When he says a quality adult beverage, does he mean morphine? I don’t know. I know he doesn’t mean a fucking martini, sake bomb, or some Pinot Noir. This is America, and even if the speech is boring we’re still going to have some fun.

Reagan with some good ol’ American comedy to ease the suffering:

  1. winning civil wars

    Those jokes about Russia were the worst jokes I’ve ever heard. Reagan was a douche bag

    14 years ago at 4:42 pm
    1. North Fratolina

      Dear winning civil wars,
      You are clearly a very liberal, bull headed idiot if you think Reagan was a douche bag. You probably voted Obama, have a coexist sticker on your car and probably have a male life partner. The only thing you will ever rise to in this world is working for someone 40 hours a week in a cubicle barely making 50K a year. Whereas everyone else who thinks Reagan was a great president will easily make six or seven figures and will control and destroy your life. I say this next part in respect, GO FUCK YOUR SELF.

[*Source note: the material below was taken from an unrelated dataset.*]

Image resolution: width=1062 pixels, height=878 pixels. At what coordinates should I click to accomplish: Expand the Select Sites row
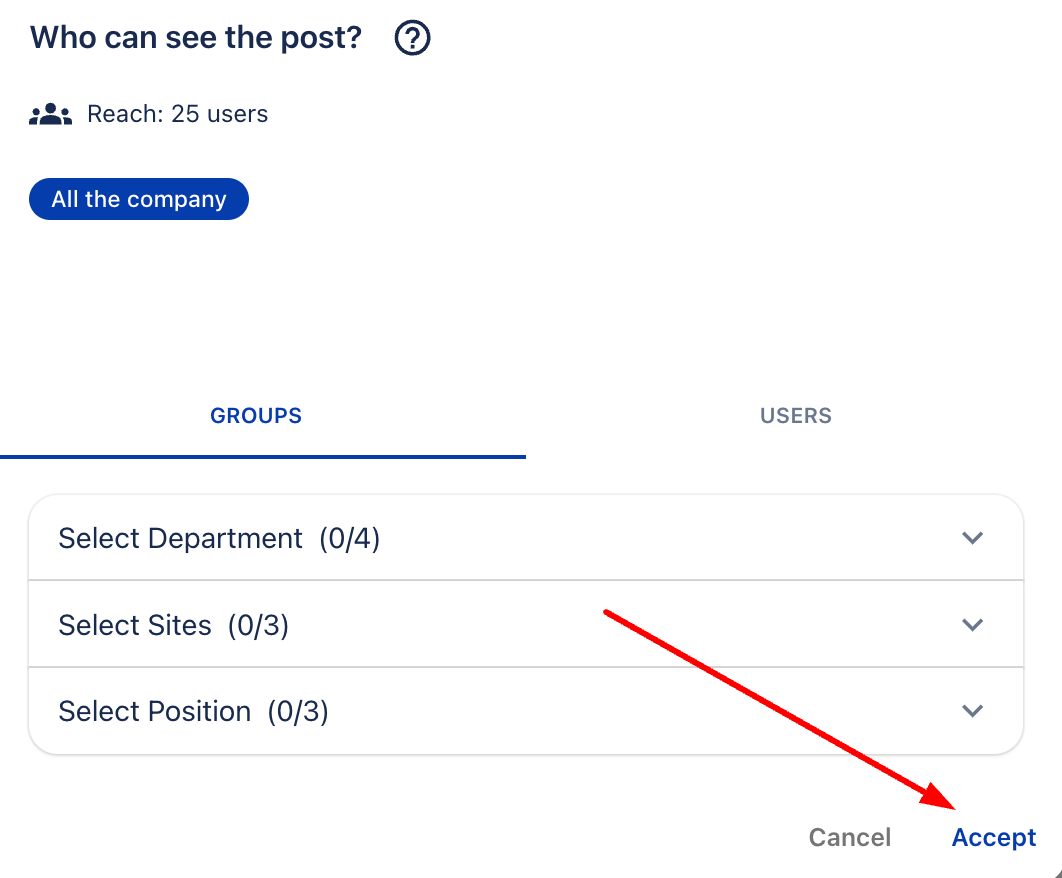point(500,625)
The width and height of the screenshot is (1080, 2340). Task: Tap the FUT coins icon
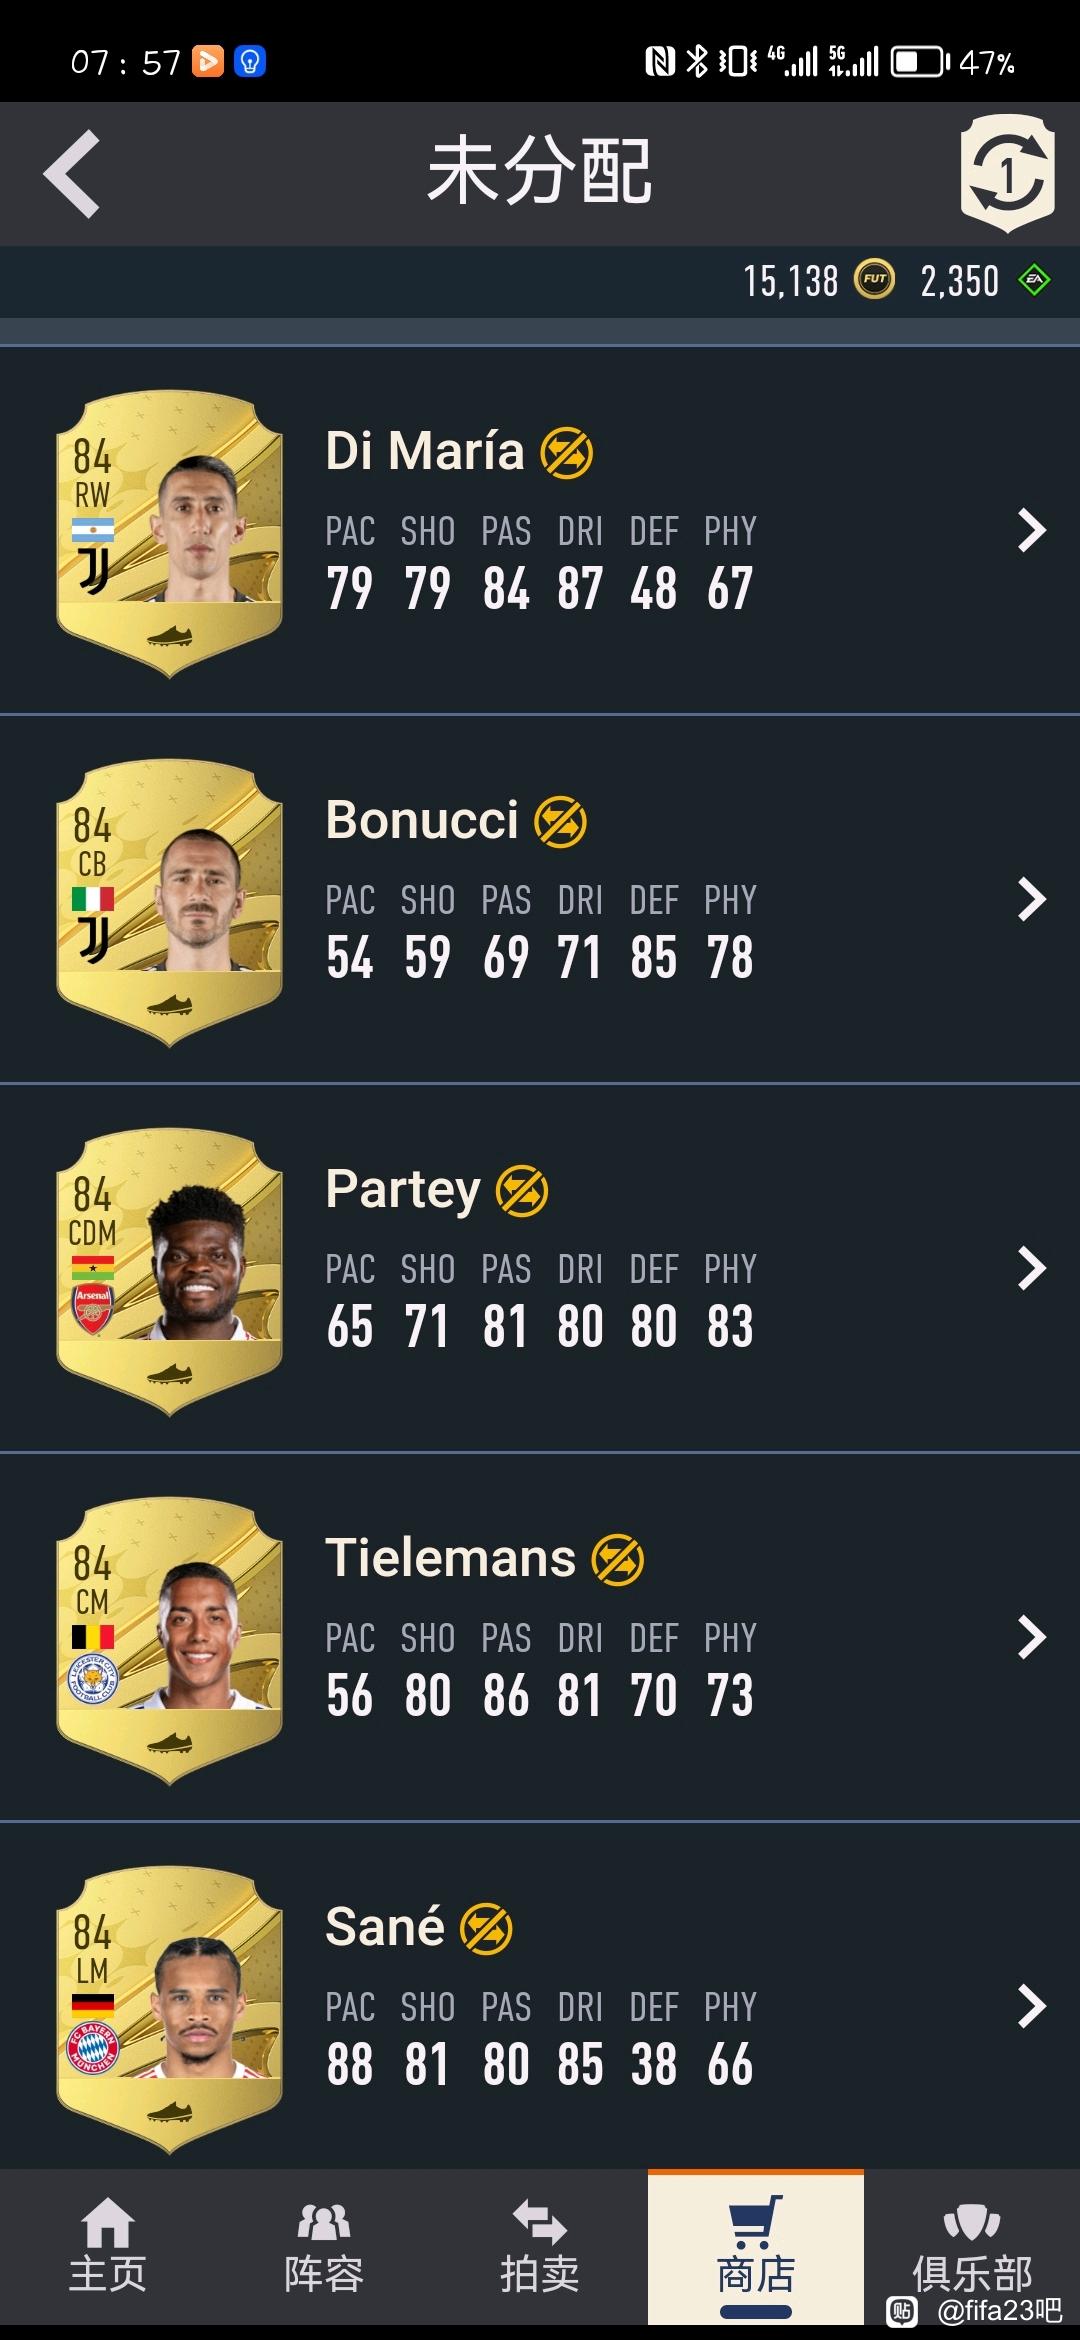[875, 281]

      14 years ago at 4:50 pm
    2. SouthernByGodsGrace

      It was actually a war for independence. A civil war’s definition is a war for control of a country. So are you a communist Chinese person “winning civil wars”? How is this geed allowed on this site. Go back up to Jersey and put some gel in your hair.

      14 years ago at 7:30 pm
    3. OnlyTheBestSince1898

      Winning Civil Wars, *we were under the impression that isolating those with an attitude such as yours in the frigid northern part of our country was sufficient. We were wrong. Please relocate yourself to Russia, immediately.

      *Those who understand national economics, the value of retaining one’s own wealth, and a BS free approach to politics.

      14 years ago at 1:51 am
  2. fratanomics

    “My fellow Americans. I’m pleased to announce that I’ve signed legislation outlawing the Soviet Union. We begin bombing in five minutes.”

    14 years ago at 5:09 pm
  3. Rush Limbro

    trickle down economics and single handily beating the Soviets makes him the fucking man and basically the best president in the history of our country. Bite some curb “winning civil wars”.

    14 years ago at 8:23 pm
    1. Bro Webb

      Outspending the Soviets won the Cold War. No offense to Reagan, but trickle down economics failed for about 90% of the country

      14 years ago at 5:38 pm
  4. Frattiesburg

    Reagan is rolling over in his grave thinking about this GDI president who continues to fuck everything up.

    14 years ago at 10:07 pm
  5. Tallapoosa Snu

    I’m so sick of the fake, “celebrity presidents” like Obama… Reagan was so calm, intelligent, powerful, and charismatic and as soon as you heard him speak you knew it was the truth and that this man represented his people with every ounce of his soul… Theres nothin I wouldnt give to sit on the porch, grab a couple cold ones, and talk it over with ol’ Ron for a little while

    14 years ago at 10:34 pm
    1. Bro Webb

      Reagan was a celebrity president… hell of a guy but he literally was a celebrity

      14 years ago at 5:40 pm
    2. rainbowsociety

      yeah learn your shit snu reagan was an actor for god’s sake. he knew how to fucking give a speech that’s for sure.

      14 years ago at 6:27 am
  6. Whats your major

    I’m just waiting for someone at the beginning of the Reagan video to yell “Show us your face, brother!”

    14 years ago at 10:47 am
  7. Bones

    “I know he doesn’t mean a fucking martini, sake bomb, or some Pinot Noir. This is America” Haha, very well done.

    14 years ago at 12:22 pm
  8. frabst blue ribbon

    Call me a pussy geed or any other name you have, but I come close to tears every time I see a speech by Reagan. If only I could have been alive for his presidency… I envy every American who lived during his time.

    14 years ago at 2:16 pm
    1. Godandgunsaregood

      Hear hear. I’m a bothered by the fact that I wasn’t born during the Reagan years, but at least I was born during the H.W. era.